Glitch Art Inspired by Fallout New Vegas
To blow off steam during exam season I’ve started playing Fallout New Vegas in honor of the popular TV show airing today. Traveling the Mojave Wasteland I’ve been inspired in the most unexpected ways.

The aesthetics and its absurdities are a staple and in this case a muse. However, the occasional glitches natural in the fifteen-year-old game have been my largest inspiration.
The glitches in the video game speak to the frustrations we have in our system. The benign battles we face on a day-to-day basis. When your bus is twenty minutes late or when you follow the wrong directions, you are faced with a glitch in the system. You can order an Uber or search new directions to bypass the glitch. However, like downloading a mod to fix a bug, the glitch doesn’t truly go away, it just gets buried beneath the new code.

Modding over a glitch removes the problem from the domain of the senses but it remains there intellectually. Just because we can’t immediately feel its repercussions doesn’t mean we can ignore its existence. Calling an Uber immediately fixes the bus situation, but we know we have to account for twenty-minute delays in the future.

Besides, no matter how fast we adapt, the more we live life the more prone we are to future glitches. From this perspective, glitches are like wounds and the mods we deploy to fix them are our battle scars.
Though there are only so many ways to get a “battle scar”, each scar is inherently unique. Such a uniqueness is celebrated in popular culture. We see war veterans celebrated in the media for their battle scars. We also see fictional characters like Harry Potter and the Joker both revered and despised for such features.

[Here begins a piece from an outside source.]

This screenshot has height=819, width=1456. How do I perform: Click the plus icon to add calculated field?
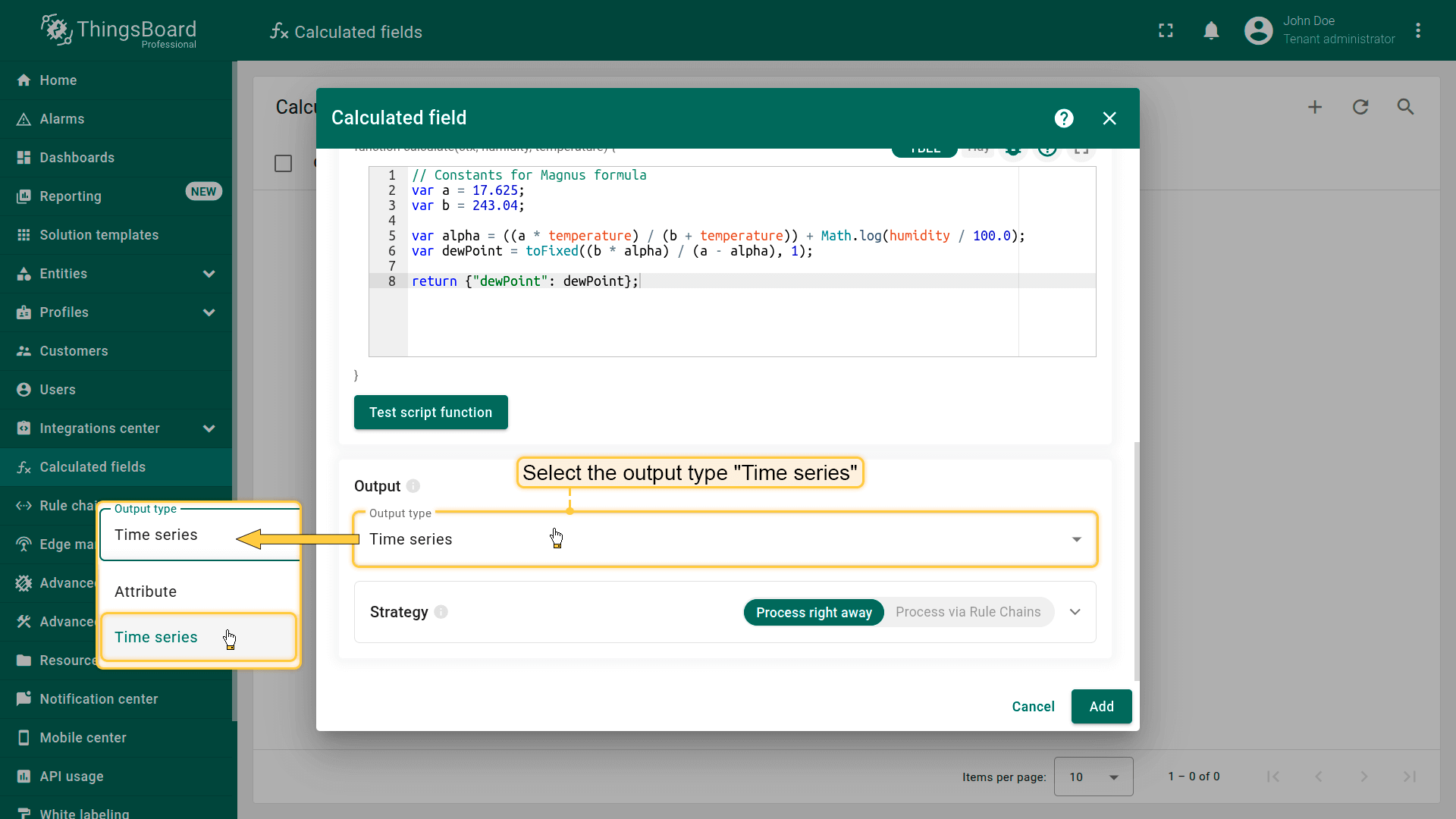(x=1315, y=107)
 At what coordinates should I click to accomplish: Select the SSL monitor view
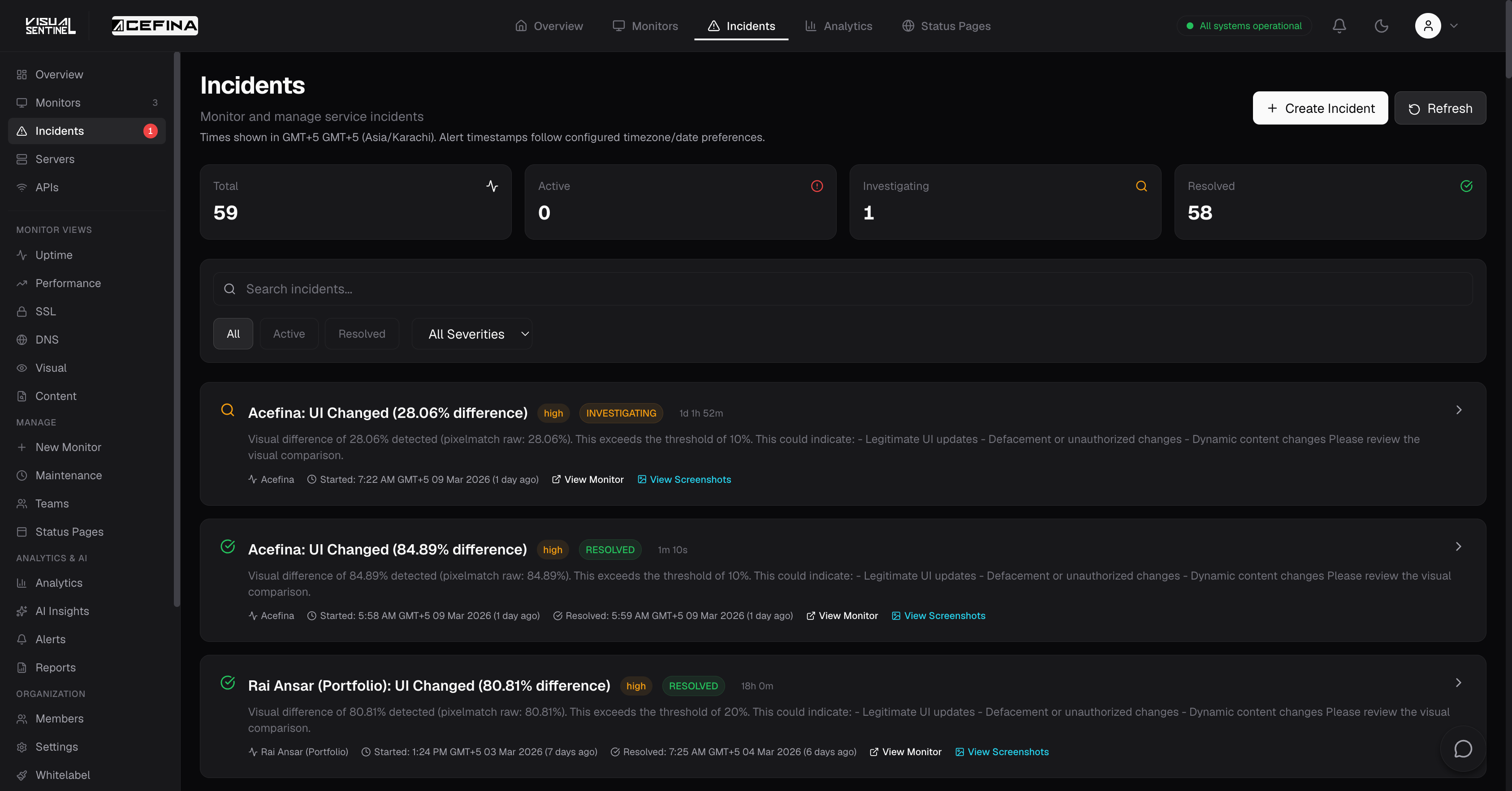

Repurposing these glitches in Fallout New Vegas illustrates similar feelings. The frustration involved in stumbling across a glitch and having to comb through paragraphs of tutorials to find the solution reminds me of the times my bus was twenty minutes late and I had to call an Uber to avoid being late for work. At the same time, the absurd aesthetics of these glitches are a unique feature that can be celebrated with the proper perspective. When I’m in the Uber instead of the bus, I see architecture in neighborhoods I’m less familiar with. There’s a sense of beauty in the new.
Like a battle scar, an artist couldn’t recreate these glitches if they tried. They’re the result of a hitch in the system, a system far more complex than any one mind can understand. When the bus is twenty minutes late we can claim to know its cause, I.E. construction. However, that cause only calls into question further causes until we’re left with an inadequate explanation.

Instead of frustrating oneself by searching for the root cause of these glitches, it’s possible to recognize their existence as serene. They are natural phenomena amidst the artificial landscape of the hyperreal, a terrific consequence of the system.